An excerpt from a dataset
*****

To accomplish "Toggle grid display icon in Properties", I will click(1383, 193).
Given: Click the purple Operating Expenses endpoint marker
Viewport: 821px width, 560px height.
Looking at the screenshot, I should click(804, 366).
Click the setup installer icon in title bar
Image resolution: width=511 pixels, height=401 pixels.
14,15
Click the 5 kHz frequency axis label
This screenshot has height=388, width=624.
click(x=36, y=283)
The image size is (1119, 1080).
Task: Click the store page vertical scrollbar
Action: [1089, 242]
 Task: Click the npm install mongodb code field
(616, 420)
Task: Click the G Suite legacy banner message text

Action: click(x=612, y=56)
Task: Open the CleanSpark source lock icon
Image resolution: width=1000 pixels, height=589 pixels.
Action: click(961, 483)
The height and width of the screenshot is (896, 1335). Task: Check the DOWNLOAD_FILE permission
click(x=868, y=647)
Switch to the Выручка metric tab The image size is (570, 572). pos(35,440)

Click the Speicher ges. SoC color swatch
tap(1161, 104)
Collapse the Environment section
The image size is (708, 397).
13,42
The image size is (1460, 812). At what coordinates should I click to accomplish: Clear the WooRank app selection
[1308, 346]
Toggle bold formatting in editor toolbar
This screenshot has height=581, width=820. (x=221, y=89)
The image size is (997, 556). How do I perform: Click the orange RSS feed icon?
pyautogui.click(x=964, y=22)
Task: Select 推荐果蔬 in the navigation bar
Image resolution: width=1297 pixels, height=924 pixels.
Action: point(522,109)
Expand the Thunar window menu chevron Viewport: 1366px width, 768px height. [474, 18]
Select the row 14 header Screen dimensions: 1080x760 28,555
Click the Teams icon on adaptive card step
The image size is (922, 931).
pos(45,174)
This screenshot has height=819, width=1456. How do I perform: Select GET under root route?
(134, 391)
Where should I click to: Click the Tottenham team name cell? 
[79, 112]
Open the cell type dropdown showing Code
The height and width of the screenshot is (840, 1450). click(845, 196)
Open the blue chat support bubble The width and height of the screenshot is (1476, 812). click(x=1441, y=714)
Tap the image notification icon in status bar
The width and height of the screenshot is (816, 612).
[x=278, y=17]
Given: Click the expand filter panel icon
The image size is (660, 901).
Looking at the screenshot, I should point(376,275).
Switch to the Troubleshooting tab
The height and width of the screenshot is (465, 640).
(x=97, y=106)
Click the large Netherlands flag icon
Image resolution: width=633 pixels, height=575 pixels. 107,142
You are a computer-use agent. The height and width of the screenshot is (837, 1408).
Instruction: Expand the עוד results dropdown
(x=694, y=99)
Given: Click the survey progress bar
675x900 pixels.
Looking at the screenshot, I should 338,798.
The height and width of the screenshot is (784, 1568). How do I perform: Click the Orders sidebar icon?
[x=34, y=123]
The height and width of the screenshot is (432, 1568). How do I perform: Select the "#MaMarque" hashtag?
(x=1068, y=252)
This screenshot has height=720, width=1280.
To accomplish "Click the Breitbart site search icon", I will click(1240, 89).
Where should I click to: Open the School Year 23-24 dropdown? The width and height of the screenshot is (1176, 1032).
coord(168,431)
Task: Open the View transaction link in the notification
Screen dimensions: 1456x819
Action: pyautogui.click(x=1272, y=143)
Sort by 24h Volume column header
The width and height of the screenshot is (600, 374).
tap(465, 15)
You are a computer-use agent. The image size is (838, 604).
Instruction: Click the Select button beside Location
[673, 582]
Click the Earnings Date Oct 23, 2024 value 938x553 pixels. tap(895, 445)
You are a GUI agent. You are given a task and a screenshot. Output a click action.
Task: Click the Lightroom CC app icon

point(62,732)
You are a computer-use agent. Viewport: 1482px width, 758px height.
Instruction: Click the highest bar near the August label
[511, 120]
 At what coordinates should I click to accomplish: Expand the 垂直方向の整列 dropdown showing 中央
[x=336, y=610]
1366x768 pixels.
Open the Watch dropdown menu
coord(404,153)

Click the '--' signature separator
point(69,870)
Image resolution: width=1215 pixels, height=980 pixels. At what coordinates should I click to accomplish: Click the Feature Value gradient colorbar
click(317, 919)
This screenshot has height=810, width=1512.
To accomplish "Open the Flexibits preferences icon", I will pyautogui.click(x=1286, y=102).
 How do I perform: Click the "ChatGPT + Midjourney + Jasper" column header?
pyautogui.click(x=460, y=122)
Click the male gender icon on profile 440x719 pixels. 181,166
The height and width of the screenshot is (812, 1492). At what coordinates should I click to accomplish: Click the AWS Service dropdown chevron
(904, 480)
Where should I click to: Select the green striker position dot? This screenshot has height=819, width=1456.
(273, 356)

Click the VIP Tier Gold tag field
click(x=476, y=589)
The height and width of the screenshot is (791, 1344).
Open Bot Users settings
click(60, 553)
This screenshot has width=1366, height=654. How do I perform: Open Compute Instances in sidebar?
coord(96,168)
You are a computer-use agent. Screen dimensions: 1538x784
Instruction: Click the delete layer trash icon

*****

Given task: Copy out all of the items above word for word, keeping every line the same.

Response:
To accomplish "Toggle grid display icon in Properties", I will click(1383, 193).
Given: Click the purple Operating Expenses endpoint marker
Viewport: 821px width, 560px height.
Looking at the screenshot, I should click(804, 366).
Click the setup installer icon in title bar
Image resolution: width=511 pixels, height=401 pixels.
14,15
Click the 5 kHz frequency axis label
This screenshot has height=388, width=624.
click(x=36, y=283)
The image size is (1119, 1080).
Task: Click the store page vertical scrollbar
Action: [1089, 242]
 Task: Click the npm install mongodb code field
(616, 420)
Task: Click the G Suite legacy banner message text

Action: click(x=612, y=56)
Task: Open the CleanSpark source lock icon
Image resolution: width=1000 pixels, height=589 pixels.
Action: click(961, 483)
The height and width of the screenshot is (896, 1335). Task: Check the DOWNLOAD_FILE permission
click(x=868, y=647)
Switch to the Выручка metric tab The image size is (570, 572). pos(35,440)

Click the Speicher ges. SoC color swatch
tap(1161, 104)
Collapse the Environment section
The image size is (708, 397).
13,42
The image size is (1460, 812). At what coordinates should I click to accomplish: Clear the WooRank app selection
[1308, 346]
Toggle bold formatting in editor toolbar
This screenshot has height=581, width=820. (x=221, y=89)
The image size is (997, 556). How do I perform: Click the orange RSS feed icon?
pyautogui.click(x=964, y=22)
Task: Select 推荐果蔬 in the navigation bar
Image resolution: width=1297 pixels, height=924 pixels.
Action: point(522,109)
Expand the Thunar window menu chevron Viewport: 1366px width, 768px height. [474, 18]
Select the row 14 header Screen dimensions: 1080x760 28,555
Click the Teams icon on adaptive card step
The image size is (922, 931).
pos(45,174)
This screenshot has height=819, width=1456. How do I perform: Select GET under root route?
(134, 391)
Where should I click to: Click the Tottenham team name cell? 
[79, 112]
Open the cell type dropdown showing Code
The height and width of the screenshot is (840, 1450). click(845, 196)
Open the blue chat support bubble The width and height of the screenshot is (1476, 812). click(x=1441, y=714)
Tap the image notification icon in status bar
The width and height of the screenshot is (816, 612).
[x=278, y=17]
Given: Click the expand filter panel icon
The image size is (660, 901).
Looking at the screenshot, I should point(376,275).
Switch to the Troubleshooting tab
The height and width of the screenshot is (465, 640).
(x=97, y=106)
Click the large Netherlands flag icon
Image resolution: width=633 pixels, height=575 pixels. 107,142
You are a computer-use agent. The height and width of the screenshot is (837, 1408).
Instruction: Expand the עוד results dropdown
(x=694, y=99)
Given: Click the survey progress bar
675x900 pixels.
Looking at the screenshot, I should 338,798.
The height and width of the screenshot is (784, 1568). How do I perform: Click the Orders sidebar icon?
[x=34, y=123]
The height and width of the screenshot is (432, 1568). How do I perform: Select the "#MaMarque" hashtag?
(x=1068, y=252)
This screenshot has height=720, width=1280.
To accomplish "Click the Breitbart site search icon", I will click(1240, 89).
Where should I click to: Open the School Year 23-24 dropdown? The width and height of the screenshot is (1176, 1032).
coord(168,431)
Task: Open the View transaction link in the notification
Screen dimensions: 1456x819
Action: pyautogui.click(x=1272, y=143)
Sort by 24h Volume column header
The width and height of the screenshot is (600, 374).
tap(465, 15)
You are a computer-use agent. The image size is (838, 604).
Instruction: Click the Select button beside Location
[673, 582]
Click the Earnings Date Oct 23, 2024 value 938x553 pixels. tap(895, 445)
You are a GUI agent. You are given a task and a screenshot. Output a click action.
Task: Click the Lightroom CC app icon

point(62,732)
You are a computer-use agent. Viewport: 1482px width, 758px height.
Instruction: Click the highest bar near the August label
[511, 120]
 At what coordinates should I click to accomplish: Expand the 垂直方向の整列 dropdown showing 中央
[x=336, y=610]
1366x768 pixels.
Open the Watch dropdown menu
coord(404,153)

Click the '--' signature separator
point(69,870)
Image resolution: width=1215 pixels, height=980 pixels. At what coordinates should I click to accomplish: Click the Feature Value gradient colorbar
click(317, 919)
This screenshot has height=810, width=1512.
To accomplish "Open the Flexibits preferences icon", I will pyautogui.click(x=1286, y=102).
 How do I perform: Click the "ChatGPT + Midjourney + Jasper" column header?
pyautogui.click(x=460, y=122)
Click the male gender icon on profile 440x719 pixels. 181,166
The height and width of the screenshot is (812, 1492). At what coordinates should I click to accomplish: Click the AWS Service dropdown chevron
(904, 480)
Where should I click to: Select the green striker position dot? This screenshot has height=819, width=1456.
(273, 356)

Click the VIP Tier Gold tag field
click(x=476, y=589)
The height and width of the screenshot is (791, 1344).
Open Bot Users settings
click(60, 553)
This screenshot has width=1366, height=654. How do I perform: Open Compute Instances in sidebar?
coord(96,168)
You are a computer-use agent. Screen dimensions: 1538x784
Instruction: Click the delete layer trash icon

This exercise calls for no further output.